Nadia Al-Bagdadi supports Stock’s view of multiple globalization by describing three types of globalization in Arabic literary history. She writes that it is “useful to discern three distinct phases and types of globalization. The first comprises oikumenical globalization of late antiquity to the end of the Abbasid period; the second, expanding globalization of the Imperialist age of the late eighteenth to the twentieth century; and, finally, dispersal globalization of the current age” (448–49).
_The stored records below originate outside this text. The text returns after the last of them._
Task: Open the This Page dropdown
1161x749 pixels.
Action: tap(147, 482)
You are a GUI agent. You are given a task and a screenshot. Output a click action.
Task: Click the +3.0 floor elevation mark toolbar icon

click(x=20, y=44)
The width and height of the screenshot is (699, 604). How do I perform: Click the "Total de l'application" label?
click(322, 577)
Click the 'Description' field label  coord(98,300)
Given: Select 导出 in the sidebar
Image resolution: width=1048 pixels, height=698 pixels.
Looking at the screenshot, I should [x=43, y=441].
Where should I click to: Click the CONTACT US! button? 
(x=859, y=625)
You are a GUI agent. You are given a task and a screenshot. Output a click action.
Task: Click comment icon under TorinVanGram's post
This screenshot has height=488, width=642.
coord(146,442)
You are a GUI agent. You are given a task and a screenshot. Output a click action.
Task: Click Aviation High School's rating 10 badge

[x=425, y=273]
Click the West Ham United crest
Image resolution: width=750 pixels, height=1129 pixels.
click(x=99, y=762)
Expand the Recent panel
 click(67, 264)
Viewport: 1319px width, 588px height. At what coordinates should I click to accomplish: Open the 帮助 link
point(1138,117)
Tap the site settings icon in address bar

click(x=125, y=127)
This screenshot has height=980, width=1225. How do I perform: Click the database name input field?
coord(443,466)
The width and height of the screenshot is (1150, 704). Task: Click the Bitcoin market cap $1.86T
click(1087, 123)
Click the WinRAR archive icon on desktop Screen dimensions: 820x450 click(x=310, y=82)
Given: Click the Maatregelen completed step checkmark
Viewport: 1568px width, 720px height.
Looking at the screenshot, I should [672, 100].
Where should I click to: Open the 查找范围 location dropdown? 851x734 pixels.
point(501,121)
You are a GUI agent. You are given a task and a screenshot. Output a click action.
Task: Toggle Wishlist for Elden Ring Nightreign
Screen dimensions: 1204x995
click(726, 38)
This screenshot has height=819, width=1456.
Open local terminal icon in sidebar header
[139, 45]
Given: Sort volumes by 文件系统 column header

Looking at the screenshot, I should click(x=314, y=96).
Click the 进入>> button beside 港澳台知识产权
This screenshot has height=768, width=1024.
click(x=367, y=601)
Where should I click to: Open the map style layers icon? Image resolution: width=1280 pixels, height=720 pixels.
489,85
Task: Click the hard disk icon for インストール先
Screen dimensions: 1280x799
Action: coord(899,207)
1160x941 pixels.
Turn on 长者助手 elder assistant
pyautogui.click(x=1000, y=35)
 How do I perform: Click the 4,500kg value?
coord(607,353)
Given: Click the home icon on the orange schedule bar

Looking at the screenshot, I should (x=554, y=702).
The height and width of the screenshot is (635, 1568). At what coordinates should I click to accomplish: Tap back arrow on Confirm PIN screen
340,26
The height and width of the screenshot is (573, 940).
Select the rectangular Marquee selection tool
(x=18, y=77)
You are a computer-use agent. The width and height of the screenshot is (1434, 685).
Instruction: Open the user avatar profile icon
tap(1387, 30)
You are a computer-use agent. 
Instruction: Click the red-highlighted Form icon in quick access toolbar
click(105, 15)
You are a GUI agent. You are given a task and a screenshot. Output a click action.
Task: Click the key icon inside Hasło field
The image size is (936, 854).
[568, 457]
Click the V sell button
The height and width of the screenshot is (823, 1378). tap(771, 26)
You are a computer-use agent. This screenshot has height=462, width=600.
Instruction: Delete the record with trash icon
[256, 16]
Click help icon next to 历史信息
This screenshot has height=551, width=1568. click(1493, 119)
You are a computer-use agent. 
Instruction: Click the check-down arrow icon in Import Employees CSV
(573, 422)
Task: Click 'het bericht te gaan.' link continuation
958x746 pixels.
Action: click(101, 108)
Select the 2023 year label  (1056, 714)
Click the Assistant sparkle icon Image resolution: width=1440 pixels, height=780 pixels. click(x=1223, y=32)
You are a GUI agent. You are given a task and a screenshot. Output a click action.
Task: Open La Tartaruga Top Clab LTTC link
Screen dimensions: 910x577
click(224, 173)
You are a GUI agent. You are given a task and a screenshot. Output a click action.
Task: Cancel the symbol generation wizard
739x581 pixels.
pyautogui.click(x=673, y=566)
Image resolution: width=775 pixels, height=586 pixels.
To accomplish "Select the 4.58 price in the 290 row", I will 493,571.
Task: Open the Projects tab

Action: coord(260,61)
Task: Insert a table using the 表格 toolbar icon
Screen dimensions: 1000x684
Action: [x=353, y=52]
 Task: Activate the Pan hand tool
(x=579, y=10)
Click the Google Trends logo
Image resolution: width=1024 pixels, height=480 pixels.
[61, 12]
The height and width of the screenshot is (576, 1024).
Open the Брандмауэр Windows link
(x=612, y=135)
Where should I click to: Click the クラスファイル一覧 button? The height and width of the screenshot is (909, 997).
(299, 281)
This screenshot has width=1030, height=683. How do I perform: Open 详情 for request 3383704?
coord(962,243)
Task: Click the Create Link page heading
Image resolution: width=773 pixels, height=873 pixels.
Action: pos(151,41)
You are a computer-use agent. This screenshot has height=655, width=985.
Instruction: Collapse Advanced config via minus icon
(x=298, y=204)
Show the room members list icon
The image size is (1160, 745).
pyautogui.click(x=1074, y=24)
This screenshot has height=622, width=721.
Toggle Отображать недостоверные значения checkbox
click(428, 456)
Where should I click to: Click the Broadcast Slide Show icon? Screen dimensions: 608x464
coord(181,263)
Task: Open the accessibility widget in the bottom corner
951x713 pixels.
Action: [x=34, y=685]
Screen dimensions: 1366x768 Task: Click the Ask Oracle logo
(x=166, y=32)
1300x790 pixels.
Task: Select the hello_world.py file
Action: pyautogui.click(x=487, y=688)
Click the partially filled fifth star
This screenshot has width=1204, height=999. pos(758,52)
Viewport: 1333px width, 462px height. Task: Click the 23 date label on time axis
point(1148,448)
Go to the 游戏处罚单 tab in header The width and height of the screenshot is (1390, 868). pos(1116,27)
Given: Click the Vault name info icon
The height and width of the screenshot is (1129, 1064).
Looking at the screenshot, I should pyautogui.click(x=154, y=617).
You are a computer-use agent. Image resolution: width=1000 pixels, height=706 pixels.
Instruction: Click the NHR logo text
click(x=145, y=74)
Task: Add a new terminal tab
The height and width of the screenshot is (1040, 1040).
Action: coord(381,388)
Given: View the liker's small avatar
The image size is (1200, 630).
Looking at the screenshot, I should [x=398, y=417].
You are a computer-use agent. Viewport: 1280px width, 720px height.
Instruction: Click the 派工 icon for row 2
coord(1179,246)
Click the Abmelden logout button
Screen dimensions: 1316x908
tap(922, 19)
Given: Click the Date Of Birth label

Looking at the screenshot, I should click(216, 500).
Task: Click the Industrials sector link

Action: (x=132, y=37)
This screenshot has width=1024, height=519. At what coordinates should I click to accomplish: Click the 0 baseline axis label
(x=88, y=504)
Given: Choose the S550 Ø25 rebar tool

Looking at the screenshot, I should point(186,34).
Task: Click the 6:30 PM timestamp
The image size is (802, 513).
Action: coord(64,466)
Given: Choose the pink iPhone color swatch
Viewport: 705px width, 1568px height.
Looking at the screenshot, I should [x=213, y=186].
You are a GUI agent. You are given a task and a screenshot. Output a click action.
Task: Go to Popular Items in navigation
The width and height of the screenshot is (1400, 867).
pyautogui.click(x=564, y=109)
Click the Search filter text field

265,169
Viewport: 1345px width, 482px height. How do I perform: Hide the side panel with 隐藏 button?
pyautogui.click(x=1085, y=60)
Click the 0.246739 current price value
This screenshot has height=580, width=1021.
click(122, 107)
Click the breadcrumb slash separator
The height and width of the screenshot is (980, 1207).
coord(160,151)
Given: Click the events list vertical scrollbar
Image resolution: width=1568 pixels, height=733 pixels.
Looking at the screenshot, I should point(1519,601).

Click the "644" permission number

Walter F. Veit also agrees with Stock that literature has been a global “phenomenon as old as the world’s oldest heroic epics and historical narratives” (415). He notes that the term “global literature” has a variety of uses, and he points out that today “global literature denotes a progress of dissemination and ingathering in which not only the book market plays a dominant role, but in which the positions and functions of the writer, the reader, the critic, and other mediating institutions have to be considered and assessed since all have come under attack for various reasons at one time or another. Above all, there is the task to describe the relationship between existing national literatures and an emerging global literature” (416). His essay here is devoted to “the theory and practice of historians of literature who maintain that the understanding of a literary work as a system of aesthetic argumentation and, therefore, as an institution of human communication, is no longer restricted to a national border and language” (416). He notes that the whole issue has been approached in terms of “world literature” and with it the possibility of a new history of literature, namely comparative literature, which involved “comparing aspects of and mutual influences between several national literatures” (417). It is important to note that literary history has moved from literary history as a national history to a “world literature.”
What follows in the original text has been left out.